In our last column there was a mistake in the last paragraph. The comparison I was making was between someone who was hypoglycemic (abnormally low blood sugar) and a plant with low sugar content in its plant sap. A person in this condition can hardly move, a plant in this condition can barely grow, becomes sickly and weak and will succumb to insect and fungal attacks.

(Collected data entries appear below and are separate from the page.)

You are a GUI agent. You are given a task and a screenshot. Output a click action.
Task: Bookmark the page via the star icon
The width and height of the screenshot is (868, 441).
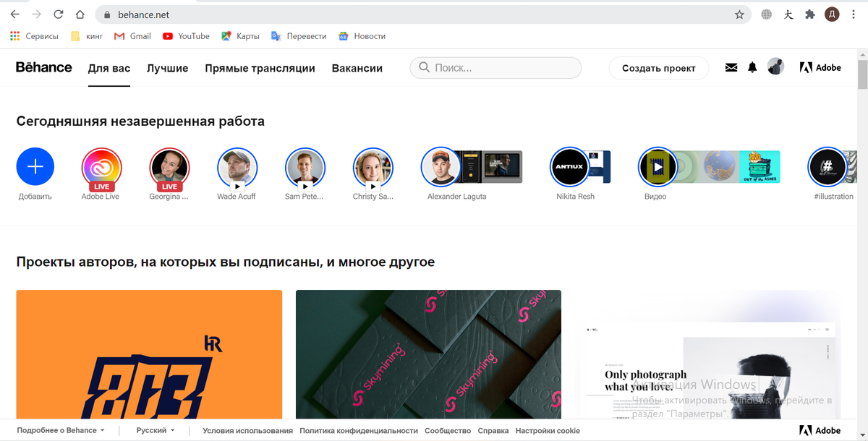tap(739, 14)
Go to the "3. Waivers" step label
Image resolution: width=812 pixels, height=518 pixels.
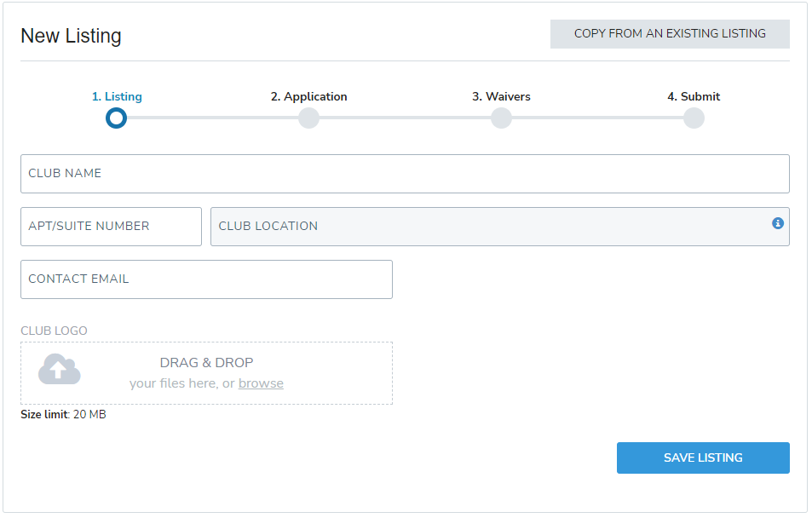[x=501, y=96]
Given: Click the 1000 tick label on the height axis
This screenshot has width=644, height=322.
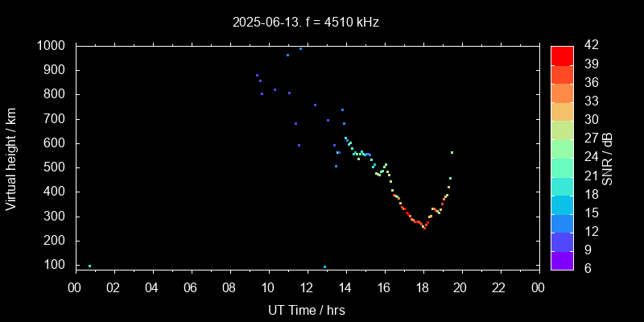Looking at the screenshot, I should pyautogui.click(x=51, y=46).
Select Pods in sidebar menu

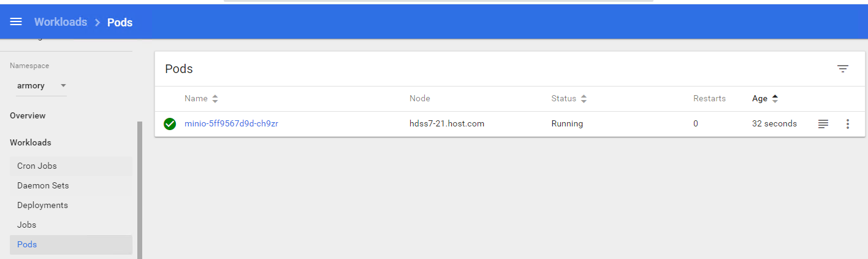click(x=27, y=245)
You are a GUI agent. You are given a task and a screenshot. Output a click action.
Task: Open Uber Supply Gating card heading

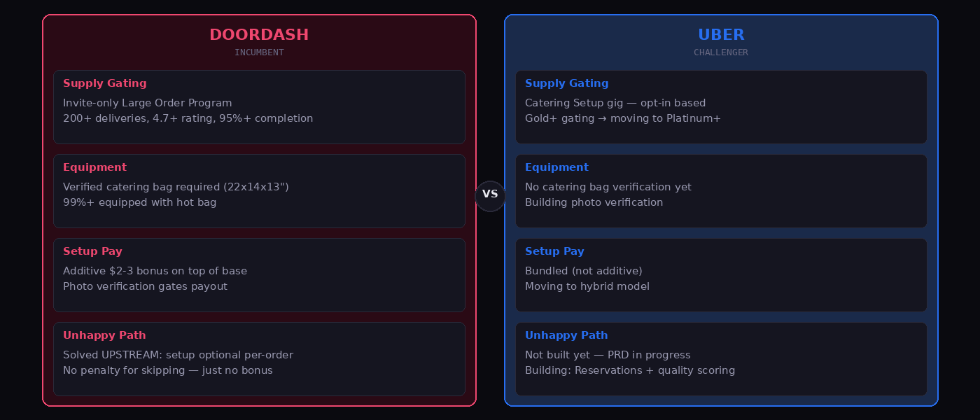567,83
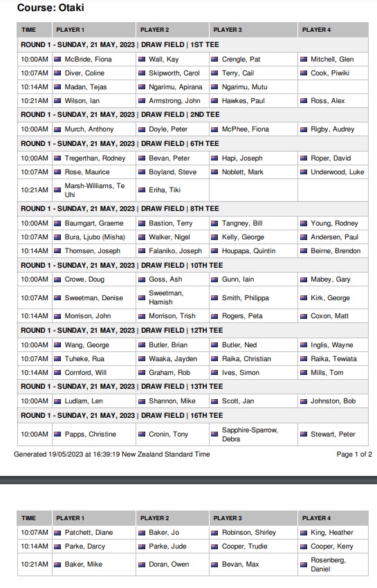Click the flag icon next to Ross, Alex
Image resolution: width=377 pixels, height=588 pixels.
pyautogui.click(x=304, y=101)
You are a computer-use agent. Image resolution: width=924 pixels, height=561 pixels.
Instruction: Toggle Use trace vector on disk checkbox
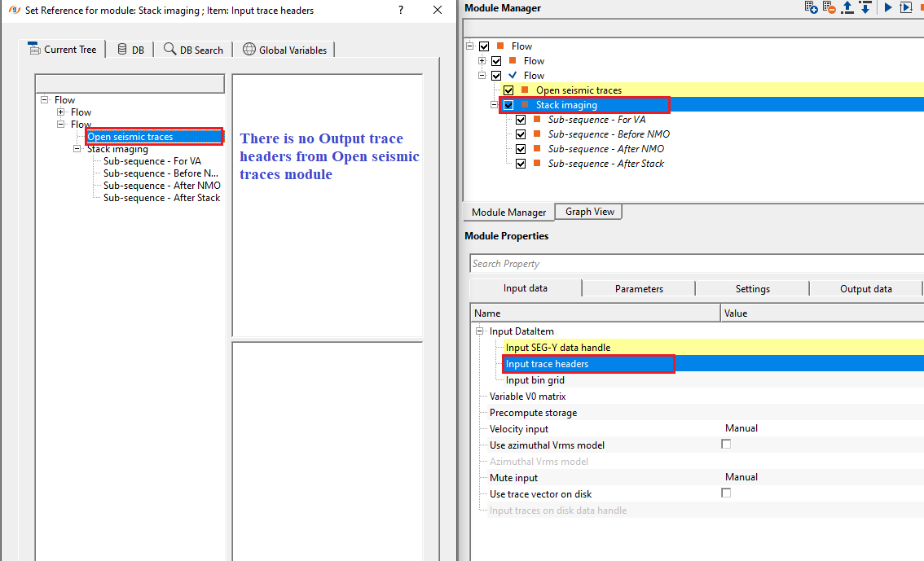(726, 493)
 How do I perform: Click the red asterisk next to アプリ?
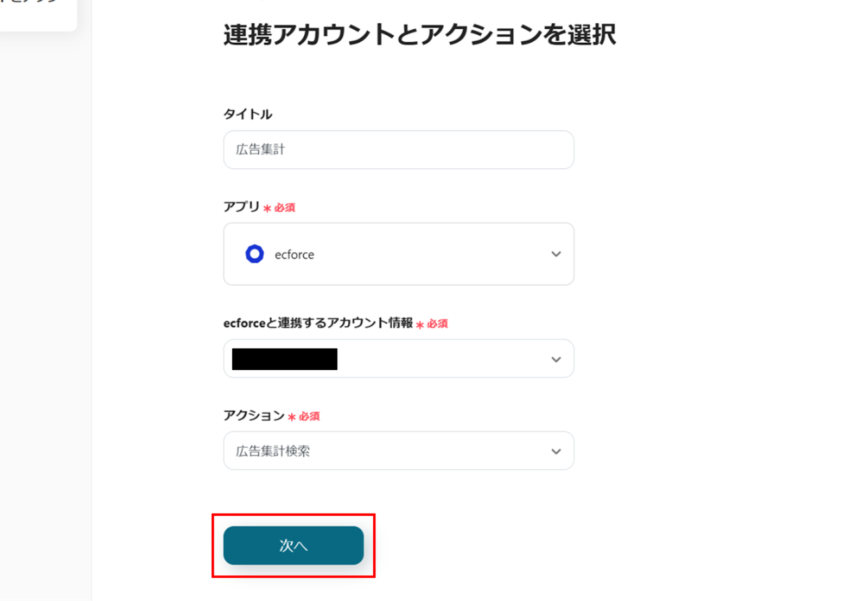(x=267, y=208)
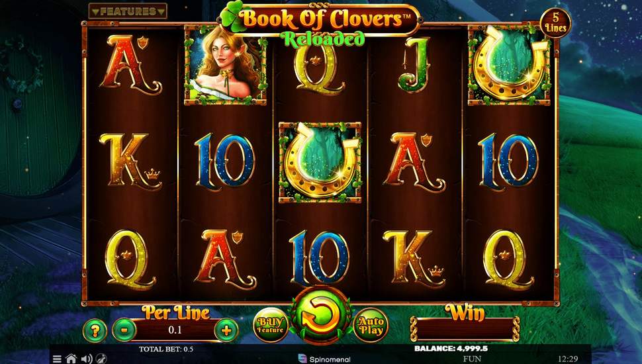Image resolution: width=642 pixels, height=364 pixels.
Task: Click the top-right horseshoe symbol
Action: click(509, 65)
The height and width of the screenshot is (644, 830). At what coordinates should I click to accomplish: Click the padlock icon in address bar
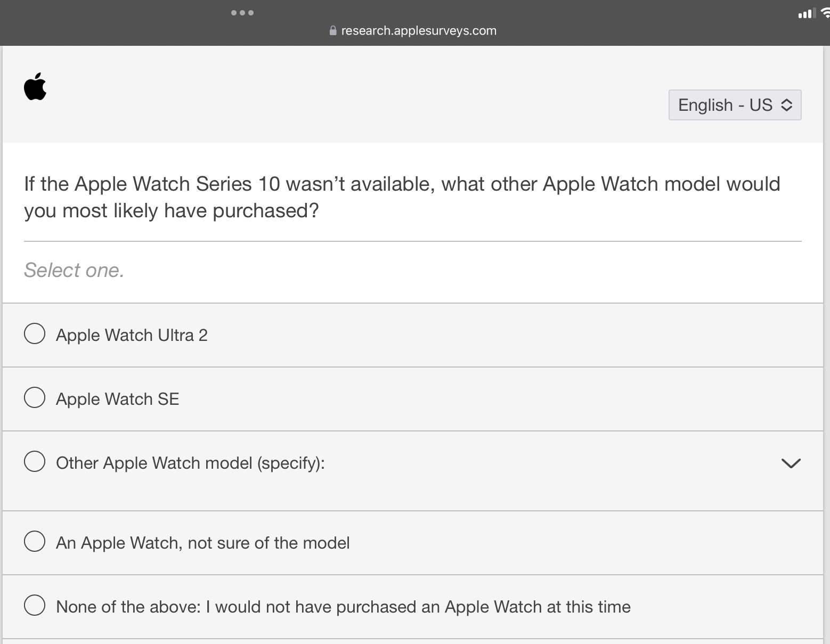333,31
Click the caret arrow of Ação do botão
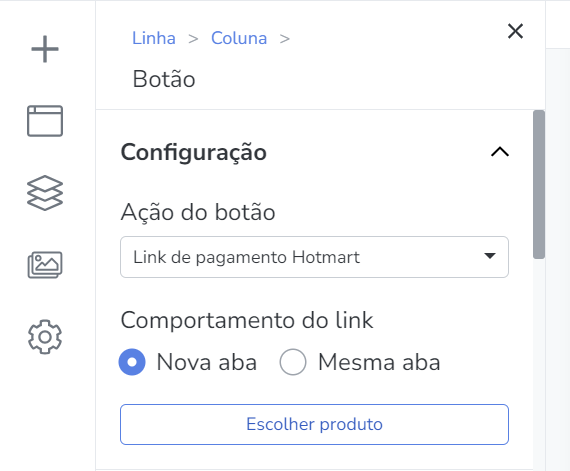This screenshot has width=570, height=471. (x=490, y=256)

Last column’s text read “If your plant sap sugar content is not where it should be” should have read “is where it should be,” meaning it will be growing vigorously and handling everything the environment can throw at it. Too much phosphorous prevents trace minerals from getting into the plant, that in turn causes the sugar content in the plant sap to drop and with it the vigor and vitality of whatever plants are living in that soil. In every sense of the word plants are a reflection of the soil they are in. Additionally animals are a reflection of the plants they are eating and we, at the cellular level, are a reflection of the plant and animal products we are eating.a-soil-microbes

This is why, at Geo Growers, we strive to make every soil blend the most balanced package of nutrients it can be. Once the fertility issues are addressed and balanced the stage is set for a most remarkable piece of magic. That is when the plants and their roots interact with the structure and fertility of the soil through the microbial life of the soil. Everything from the bacteria and fungi that colonize the roots to the microbes that digest and render available the organic matter, to the exotic microbes that fix nitrogen without the presence of legumes, work together as a cohesive whole. At a specific point where they are all in cahoots with one another a functioning soil ecology is born! I know I should have said “where they are all in partnership with one another,” but the word cahoots is so much more fun. Cahoots means “shady dealings” and as we all know living soil does best with some shade. But also there is the hysterically funny notion that soil microbes would be down in the dirt plotting and scheming to pull off something utterly ludicrous, like overthrowing a tree or a shrub. Actually they are doing their very best to accomplish just the opposite. We humans can help them, if we know what we’re doing, and speed the process up immensely. Then a thriving soil ecology can do what it has always done, like make more plants, make more soil which holds more water allowing it to soak into the ground and fill the aquifers rather than running off and flooding creeks and rivers and making muddy large bodies of water. The point of all this is to create a balance. We can know what we are doing. There are lab tests for soil and tissue analysis for plants. There is also experienced professional advice and common sense.